Extracted records:
******************************

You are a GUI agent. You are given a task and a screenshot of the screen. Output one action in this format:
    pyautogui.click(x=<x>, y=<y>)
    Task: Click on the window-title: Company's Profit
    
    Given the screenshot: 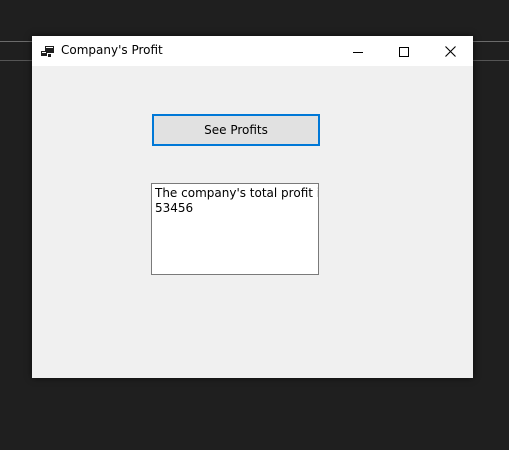 What is the action you would take?
    pyautogui.click(x=112, y=50)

******************************

Exercise goal: Rewrite the rows from their beginning through the line that contains "Task: Click on", swapping "GUI agent" for "desktop agent" and keeping everything else the same.

Your response:
You are a desktop agent. You are given a task and a screenshot of the screen. Output one action in this format:
    pyautogui.click(x=<x>, y=<y>)
    Task: Click on the window-title: Company's Profit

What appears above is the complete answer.